The spread between variable versus fixed interest rates has shrunk to the point that fixed and variable are really close, Gervais says.
Waiting for the Bank of Canada to come through with a rate cut could result in lower variable rates. However, that action comes at the risk of no central bank policy change coming to fruition, and possibly even rates going up.
“The question to me is not, 'what is the cheapest rate out there,' but, 'what’s the price for me to mitigate risk of seeing rates move up?'” Gervais says. “Right now the price to lock in and mitigate that financial risk is pretty low.”
Stockbrugger stresses that lower fixed rates shouldn’t be ignored.
“In the economic environment we’re in, (further) decreases are going to be hard to come by,” Stockbrugger says.
Both he and Gervais point out current fixed rates are giving farmers longer-term certainty about their interest expenses.
“Whereas if it’s floating and interest rates go up, your cash flow requirements are going to be higher each year,” Stockbrugger says.
Certainty also allows farmers to better budget, making them able to plan their spending around what they’ve got committed to cover interest and pay down debt.
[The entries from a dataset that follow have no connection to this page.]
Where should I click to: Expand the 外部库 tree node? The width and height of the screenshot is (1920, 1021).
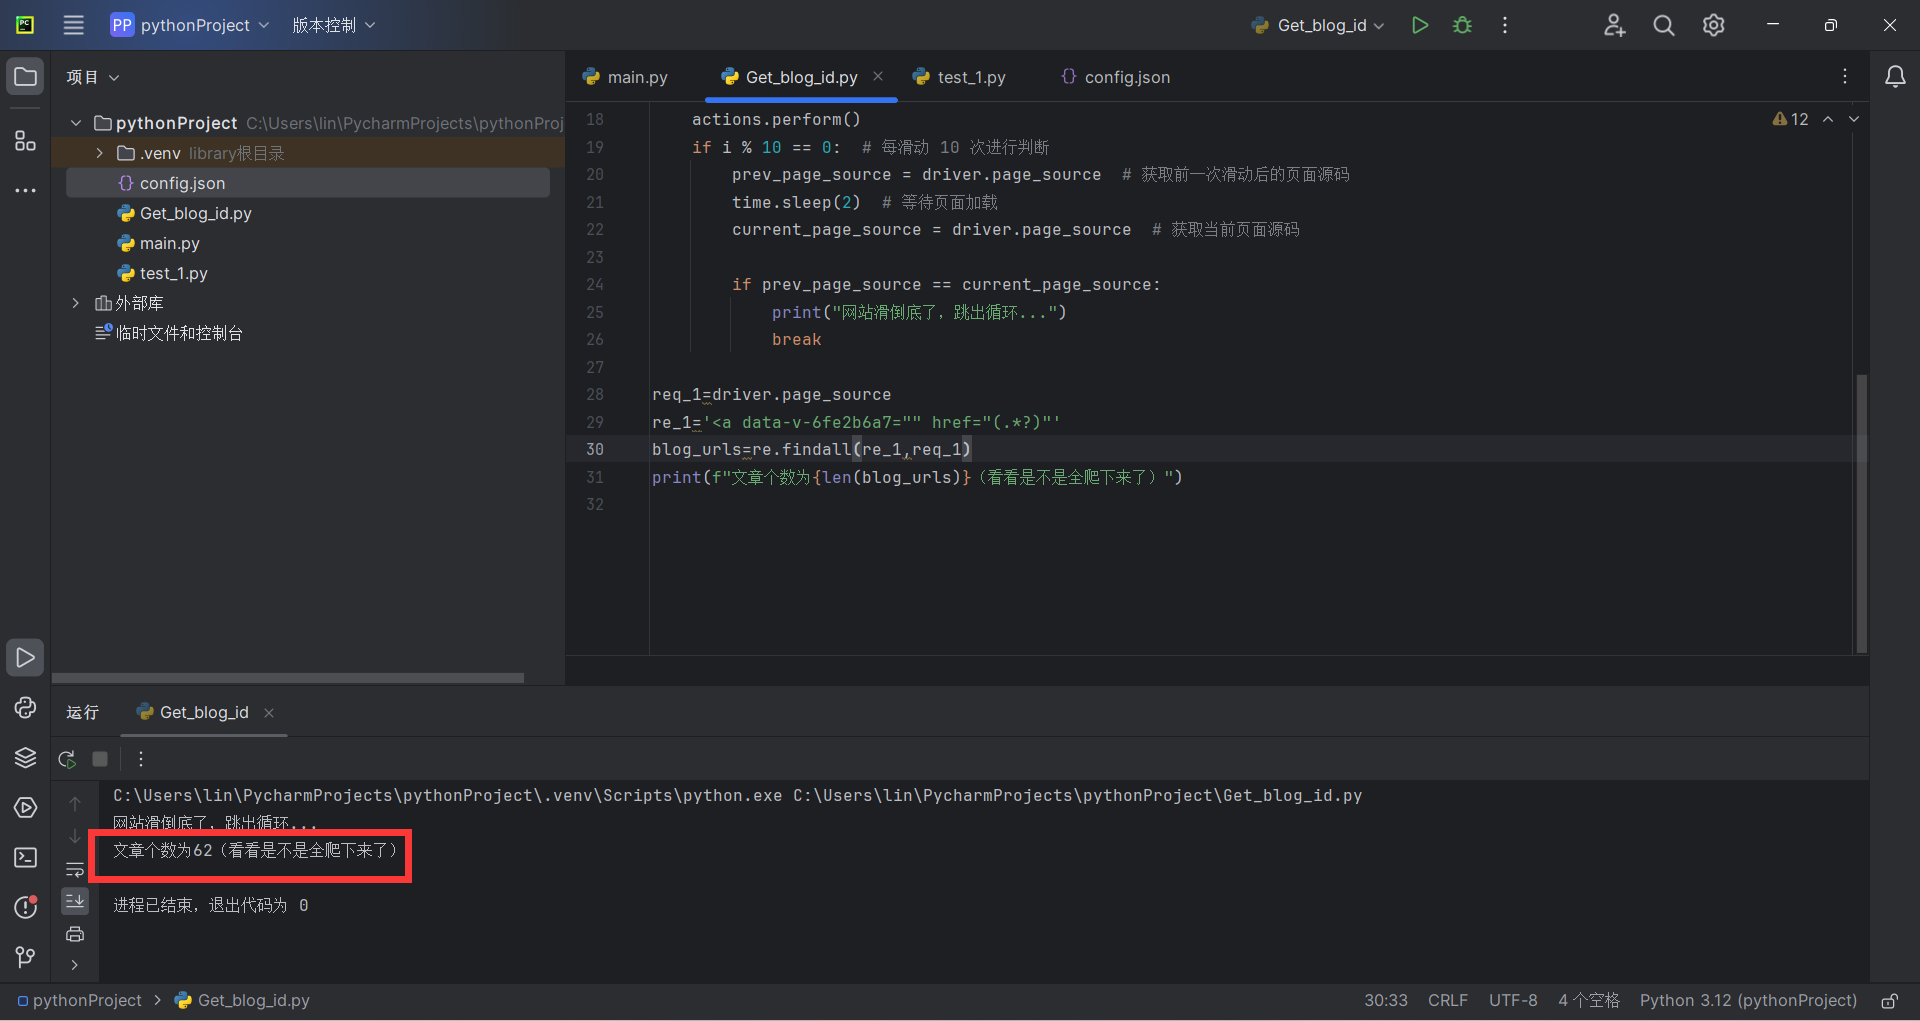pos(76,303)
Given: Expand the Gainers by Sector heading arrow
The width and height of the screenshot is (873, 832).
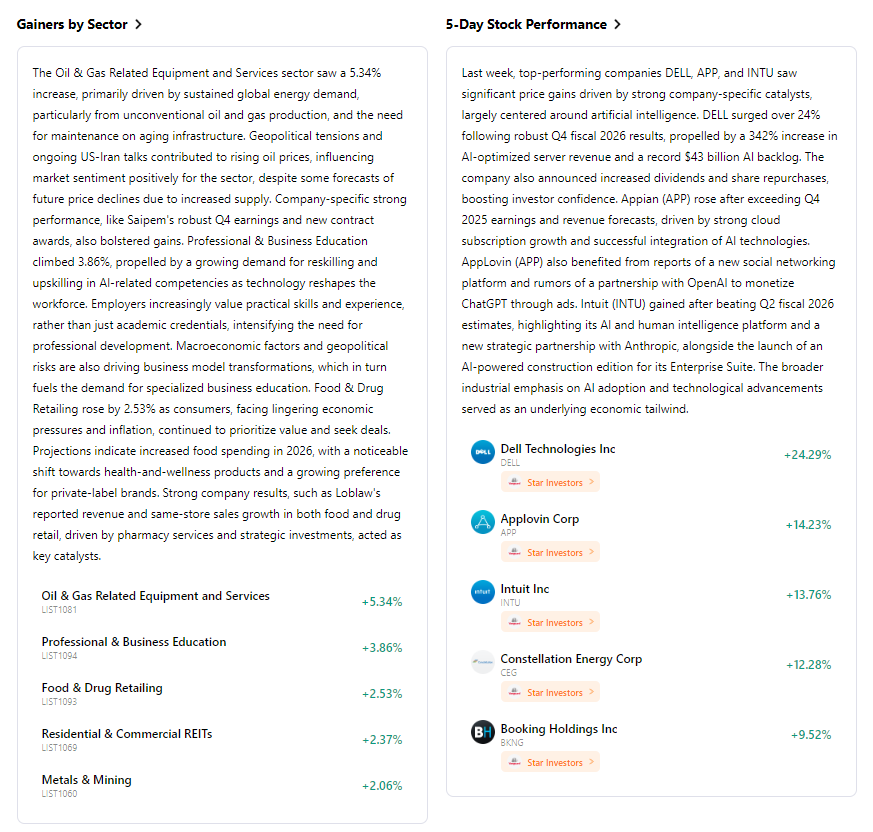Looking at the screenshot, I should tap(138, 24).

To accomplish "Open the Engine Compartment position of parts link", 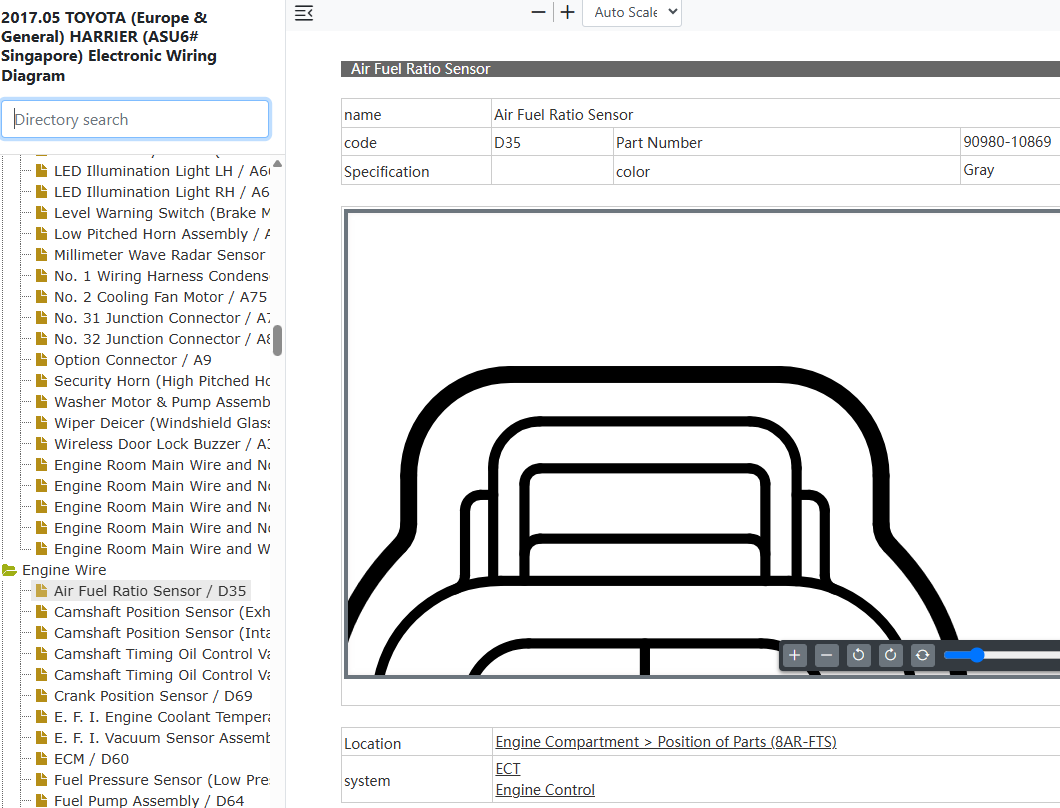I will (666, 742).
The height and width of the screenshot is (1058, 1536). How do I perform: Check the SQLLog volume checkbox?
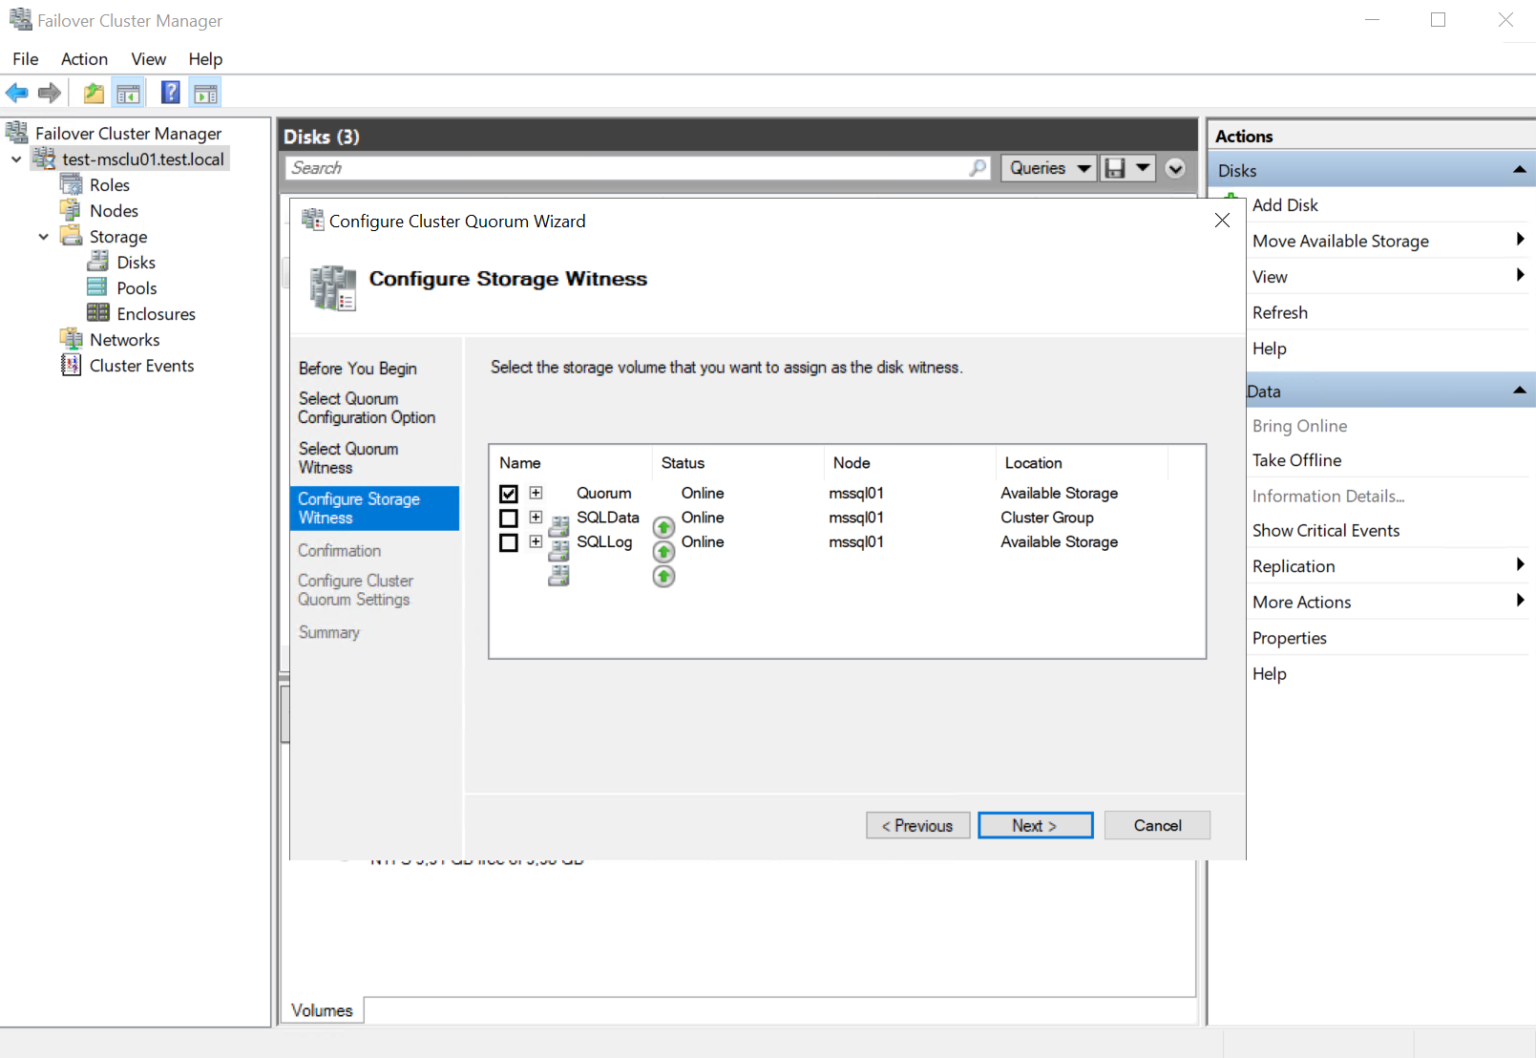coord(508,542)
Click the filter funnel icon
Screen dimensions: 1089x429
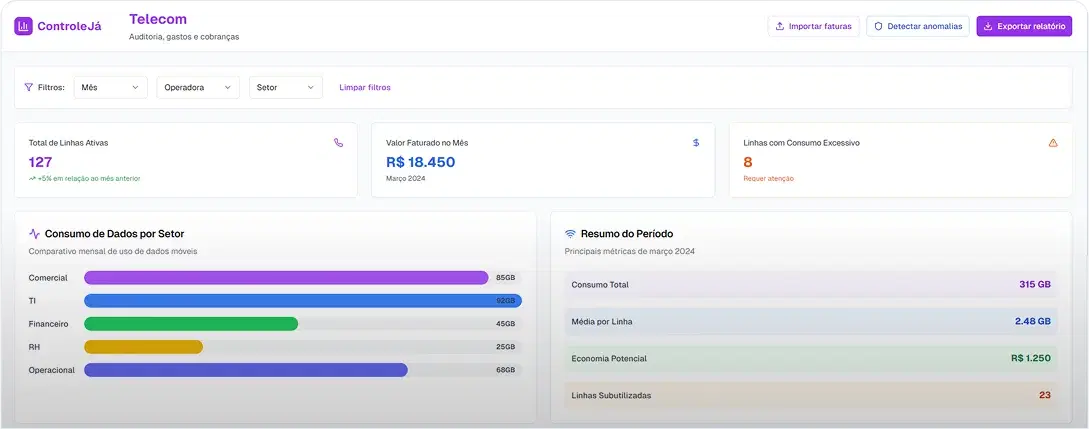(x=28, y=88)
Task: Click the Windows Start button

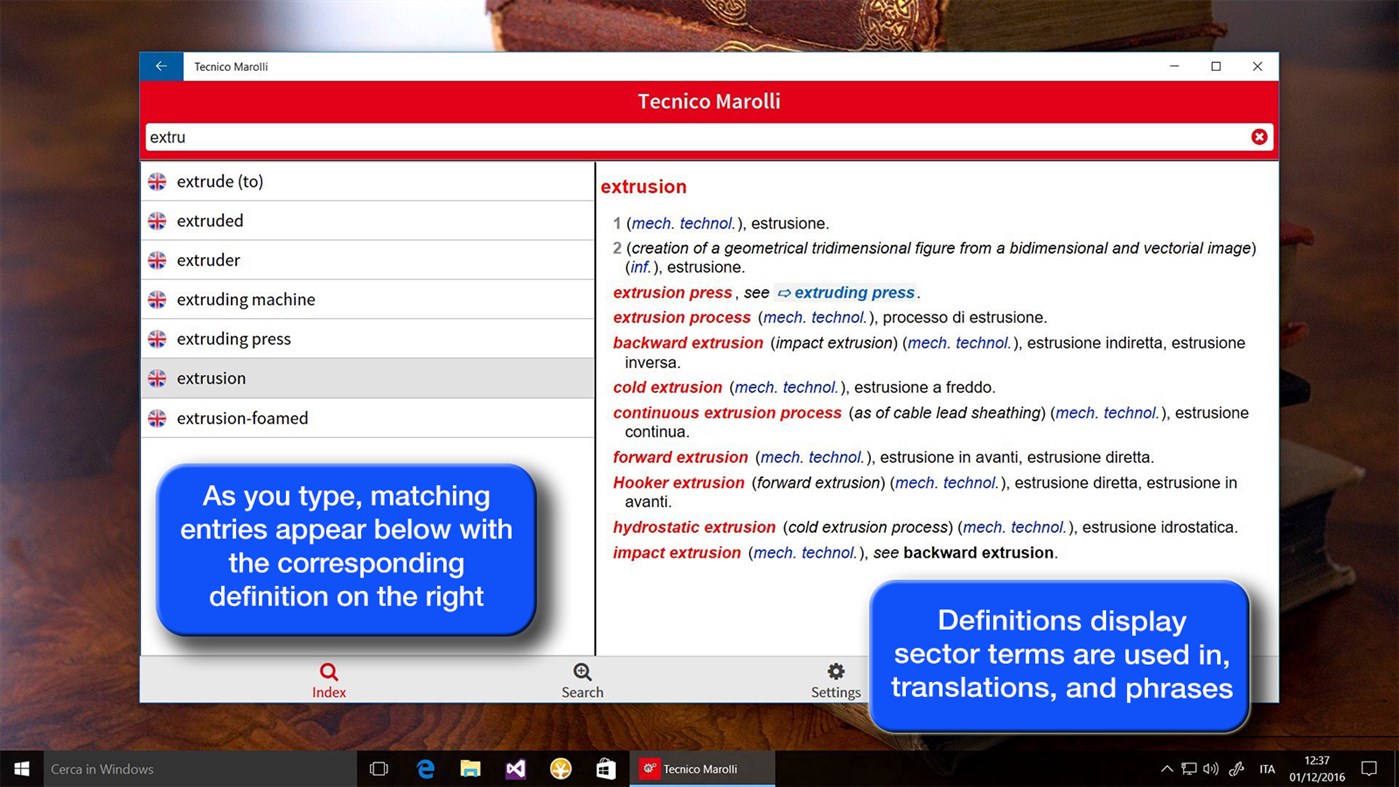Action: [21, 768]
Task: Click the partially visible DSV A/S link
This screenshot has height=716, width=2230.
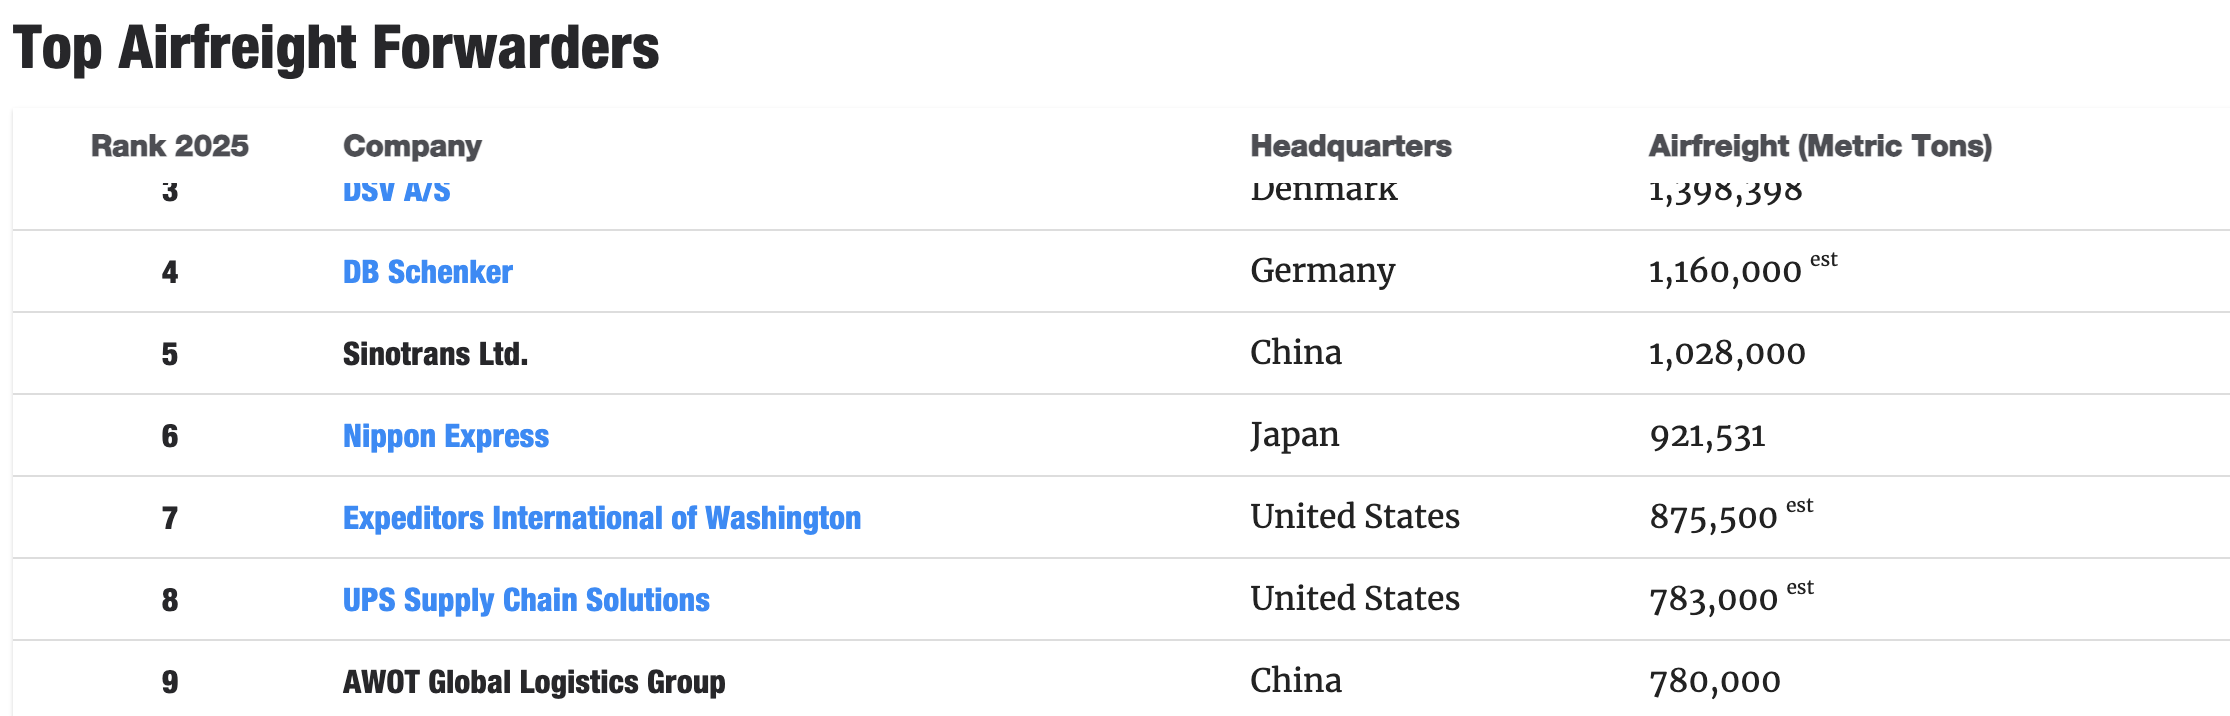Action: [396, 192]
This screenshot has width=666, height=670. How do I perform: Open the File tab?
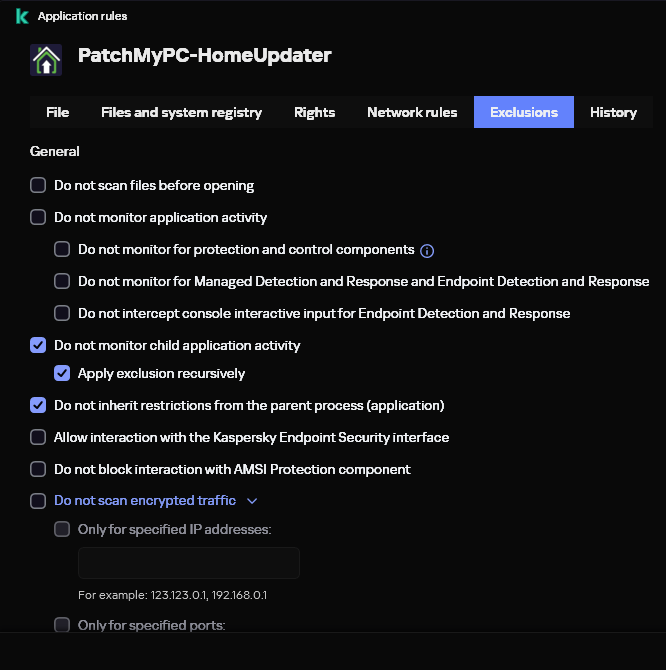pyautogui.click(x=58, y=112)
Locking in interest rates on long-term debt provides certainty about interest rate expenses and makes budgeting easier. Tweet this
“It’s just going to be so much easier for planning, both capital purchases and day-to-day cash flow,” Stockbrugger says.
As a portion of farmers’ debt will always be variable as it comprises their operating loans, Stockbrugger advises long-term debt on capital like land and equipment is where farmers should seriously look at locking-in interest rates.
A lot of borrowed money is on the line, as Statistics Canada recently reported Canadian farm debt has reached a record $106 billion.
Interest expenses reached $593 million in 2018, a 19.5 per cent gain on the year, due to higher debt and higher interest rates.
Gervais points out that with over $100 billion on the line, even a small change in Bank of Canada rates could have a very large impact, to the tune of hundreds of millions of dollars in interest expenses paid on farms.
The possibility of the Bank of Canada decreasing interest rates later this year means fixed interest rates are down, creating an ideal environment to lock in lower rates. Experts advise seeking the price that best mitigates risk of rising rates, rather than just going with the cheapest rate.